It is desirable to retain heat in hair curlers, and as the microwave oven has become more common in ordinary households, workers in the art have designed curlers to utilize their ready availability. For example, Henderson, in U.S. Pat. No. 4,538,630, fills a substantially cylindrical curler with a lossy dielectric material, such as a ferrite or zirconium dioxide. Graves, in U.S. Pat. No. 5,676,871, also proposes use of a lossy dielectric material in one variation of her invention. Switlicki, in U.S. Pat. No. 4,710,609, fills the curler cavity with a wicking material and water, leaving a vent for expanding water to escape if the temperature becomes too high in the microwave. In U.S Pat. No. 4,743,726, Hughes adds a wax core to serve as a kind of heat sink.
In U.S. Pat. Nos. 4,952,360 and 5,030,820, Gibbon constructs a microwavable hair curler from a composition including a polyorganosiloxane gum, a particulate electromagnetic absorptive material, a filler, and a catalyst. The preferred absorptive material is zinc oxide; the composition is extruded and cured ('820 col. 2, lines 1-9). A cylindrical curler is filled with a "silicon gel" by Summerville et al in U.S. Pat.

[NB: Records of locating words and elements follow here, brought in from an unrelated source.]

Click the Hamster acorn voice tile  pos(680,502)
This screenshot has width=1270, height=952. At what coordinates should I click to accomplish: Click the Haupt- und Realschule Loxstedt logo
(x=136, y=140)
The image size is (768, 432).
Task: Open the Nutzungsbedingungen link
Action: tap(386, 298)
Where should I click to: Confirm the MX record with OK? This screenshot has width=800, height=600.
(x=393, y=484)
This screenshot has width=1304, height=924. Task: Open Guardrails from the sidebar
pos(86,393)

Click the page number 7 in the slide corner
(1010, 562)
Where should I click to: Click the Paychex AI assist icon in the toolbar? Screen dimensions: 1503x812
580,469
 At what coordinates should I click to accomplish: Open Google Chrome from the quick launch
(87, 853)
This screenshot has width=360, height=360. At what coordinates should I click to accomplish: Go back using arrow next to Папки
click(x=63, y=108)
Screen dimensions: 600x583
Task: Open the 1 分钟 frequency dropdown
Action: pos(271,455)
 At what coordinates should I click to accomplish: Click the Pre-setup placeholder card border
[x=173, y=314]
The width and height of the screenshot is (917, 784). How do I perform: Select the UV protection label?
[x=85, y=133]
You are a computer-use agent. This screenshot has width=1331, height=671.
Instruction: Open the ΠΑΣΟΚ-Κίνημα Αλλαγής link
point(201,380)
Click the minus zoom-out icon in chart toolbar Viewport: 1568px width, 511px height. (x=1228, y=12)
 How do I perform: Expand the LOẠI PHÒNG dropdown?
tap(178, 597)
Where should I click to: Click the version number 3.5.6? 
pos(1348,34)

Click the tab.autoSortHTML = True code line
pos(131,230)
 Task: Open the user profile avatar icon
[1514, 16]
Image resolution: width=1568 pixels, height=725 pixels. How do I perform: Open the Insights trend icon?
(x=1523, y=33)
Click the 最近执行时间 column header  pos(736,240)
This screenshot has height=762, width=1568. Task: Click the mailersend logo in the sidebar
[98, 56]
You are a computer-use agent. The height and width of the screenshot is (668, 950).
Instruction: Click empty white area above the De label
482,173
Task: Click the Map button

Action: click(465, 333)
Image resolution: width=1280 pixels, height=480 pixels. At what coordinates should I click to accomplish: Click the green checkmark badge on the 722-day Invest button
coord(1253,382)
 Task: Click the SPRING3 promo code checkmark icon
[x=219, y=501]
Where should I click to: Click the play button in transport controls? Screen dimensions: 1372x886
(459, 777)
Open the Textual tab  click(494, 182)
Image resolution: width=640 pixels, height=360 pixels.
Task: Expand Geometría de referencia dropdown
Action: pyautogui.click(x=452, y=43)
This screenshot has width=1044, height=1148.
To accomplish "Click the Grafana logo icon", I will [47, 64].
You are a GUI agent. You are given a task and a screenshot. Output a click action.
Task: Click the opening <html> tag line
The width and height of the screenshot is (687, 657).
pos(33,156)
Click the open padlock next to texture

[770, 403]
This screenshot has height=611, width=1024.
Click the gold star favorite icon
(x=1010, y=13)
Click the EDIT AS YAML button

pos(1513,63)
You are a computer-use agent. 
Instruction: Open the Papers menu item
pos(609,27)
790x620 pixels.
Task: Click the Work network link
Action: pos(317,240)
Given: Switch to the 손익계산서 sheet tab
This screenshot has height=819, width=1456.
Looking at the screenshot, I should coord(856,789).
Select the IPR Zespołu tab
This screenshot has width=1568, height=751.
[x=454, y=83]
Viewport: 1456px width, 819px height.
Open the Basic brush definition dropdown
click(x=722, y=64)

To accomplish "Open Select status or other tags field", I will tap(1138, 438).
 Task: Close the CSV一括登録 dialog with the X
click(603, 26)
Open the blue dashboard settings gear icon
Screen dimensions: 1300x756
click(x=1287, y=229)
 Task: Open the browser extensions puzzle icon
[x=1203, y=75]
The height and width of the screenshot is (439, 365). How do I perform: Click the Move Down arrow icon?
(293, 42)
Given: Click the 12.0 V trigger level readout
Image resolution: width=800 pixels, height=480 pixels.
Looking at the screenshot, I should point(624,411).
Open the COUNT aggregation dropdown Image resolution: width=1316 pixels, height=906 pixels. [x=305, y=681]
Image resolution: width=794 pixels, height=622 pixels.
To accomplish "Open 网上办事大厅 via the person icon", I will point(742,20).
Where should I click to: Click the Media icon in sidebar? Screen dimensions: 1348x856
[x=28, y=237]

No. 5,297,567 for "heat retentive purposes" (col. 3, lines 23-24).
In U.S. Pat. No. 5,456,701, Stout describes a gel contained in a sheath for use in a therapy member--that is, a heat pad. The gel comprises water, a humectant, and a crosslinked water soluble polymer. The humectant is preferably glycerin and the crosslinked water soluble polymer is preferably a crosslinked polyacrylamide. Such a gel is found to retain heat imparted by a microwave oven.